Anggito melanjutkan, pemerintah akan membahas komoditas apa saja yang akan dibebaskan dari kewajiban TKDN. Dia mengatakan, kebijakan itu juga akan dibuat sesuai dengan karakteristik masing-masing komoditas sesuai dengan kebutuhan industri tersebut.
Dia memastikan, pemerintah akan melihat daya saing Indonesia pada masing-masing komoditas tersebut. Kemudian, pemerintah juga akan mempertimbangkan potensi nilai tambah industri dalam negeri pada masing-masing komoditas.
Baca Juga
"Nah, hal-hal itu sedang dinego dan sedang dikaji akan seperti apa nantinya," kata Anggito.
Sebelumnya, Presiden Prabowo Subianto telah mengesahkan perubahan aturan tingkat komponen dalam negeri (TKDN) untuk pengadaan barang/jasa pemerintah yang tertuang dalam Peraturan Presiden (Perpres) No. 46 Tahun 2025.
Beleid baru tersebut mengatur kewajiban pemerintah maupun badan usaha milik negara (BUMN) dan badan usaha milik daerah (BUMD) untuk memprioritaskan pembelian barang/jasa dengan produk dalam negeri (PDN), ketimbang produk impor.
Adapun, aturan lebih detail tercantum dalam pasal 66 dalam beleid tersebut. Pada ayat pertama ditegaskan bahwa kementerian/lembaga/perangkat daerah/institusi lainnya wajib menggunakan produk dalam negeri, termasuk rancang bangun dan perekayasaan nasional.
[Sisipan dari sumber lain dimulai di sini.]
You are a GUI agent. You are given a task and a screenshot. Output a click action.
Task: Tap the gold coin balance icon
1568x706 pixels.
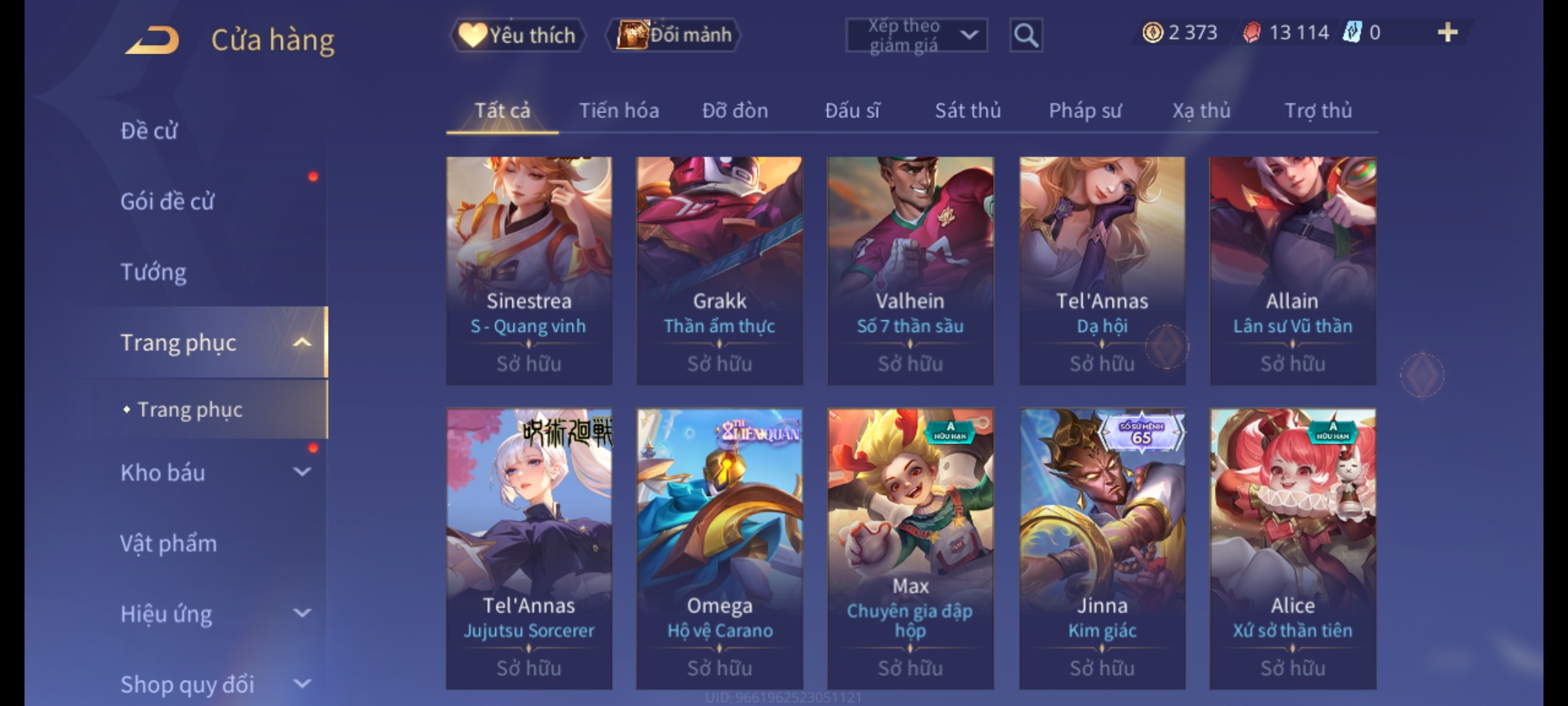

Pada ayat kedua, terdapat penjelasan lebih lanjut terkait prioritas penggunaan produk lokal oleh pemerintah sesuai dengan nilai TKDN. Prioritas pertama penggunaan produk dalam negeri dengan TKDN minimal 25%. Aturan tersebut berlaku jika produk lokal yang ada memiliki penjumlahan nilai TKDN ditambah nilai bobot manfaat perusahaan (BMP) minimal 40%.
Prioritas kedua, apabila produk dalam negeri yang dibutuhkan memiliki penjumlahan nilai TKDN di bawah 40% dan volumenya tidak mencukupi kebutuhan, maka pemerintah dapat membeli produk dengan nilai TKDN paling sedikit 25%.